O Banco de Portugal, no exercício das suas competências de autoridade macroprudencial nacional, identificou sete grupos bancários (oito instituições) como “outras instituições de importância sistémica” (O-SII).
Para cada O-SII, o Banco de Portugal definiu os respetivos requisitos de reserva de fundos próprios, em percentagem do montante total das posições em risco.
Esta reserva deverá ser constituída por fundos próprios principais de nível 1.
Os bancos são o BCP, a CGD, o Santander Totta, o Novobanco e a sua acionista LSF Nani Investments, o BPI, o Banco Montepio e a Caixa Central de Crédito Agrícola Mútuo.
O banco central diz que a partir de 1 de janeiro de 2026, o BCP tem de ter uma almofada de capital, por ser banco de importância sistémica, de 1,000%, a partir de 1 de Janeiro de 2024. A CGD, na mesma data, terá de ter um buffer de 0,750%. O mesmo que é exigido ao Santander Totta.
A Novobanco e à sua acionista LSF Nani Investments é exigida uma reserva de 0,500% no capital de nível 1. A mesma almofada é exigida ao BPI.
Já ao Crédito Agrícola e ao Banco Montepio, essa almofada é de 0,250%.

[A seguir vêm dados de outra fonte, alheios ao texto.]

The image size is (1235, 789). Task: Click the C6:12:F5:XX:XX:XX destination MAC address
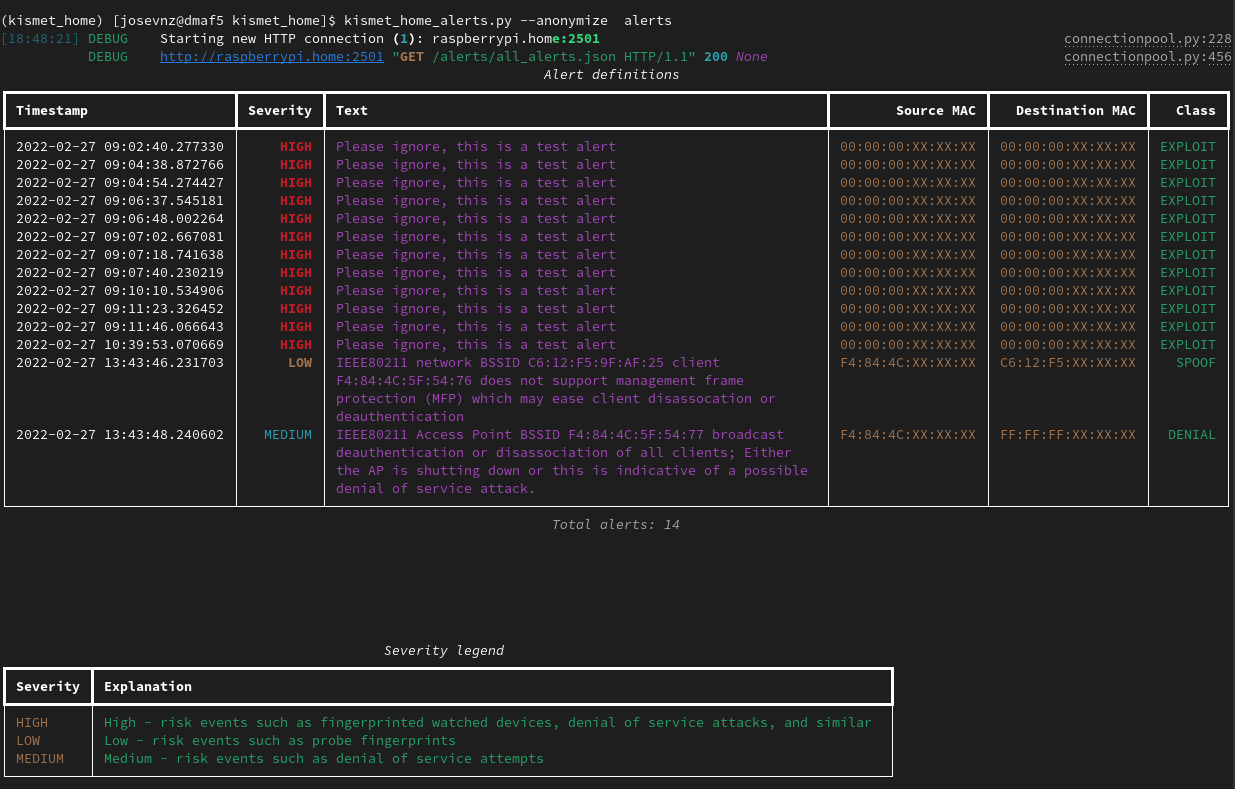coord(1068,363)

Esta decisão foi tomada por deliberação do Conselho de 21 de outubro de 2025, após notificação ao Banco Central Europeu e consulta ao Conselho Nacional de Supervisores Financeiros, que não objetaram a proposta do Banco de Portugal. No âmbito do procedimento de audiência prévia de interessados, as instituições identificadas como O-SII também não apresentaram objeções à proposta.
A decisão sobre a reserva de O-SII é revista, pelo menos, anualmente.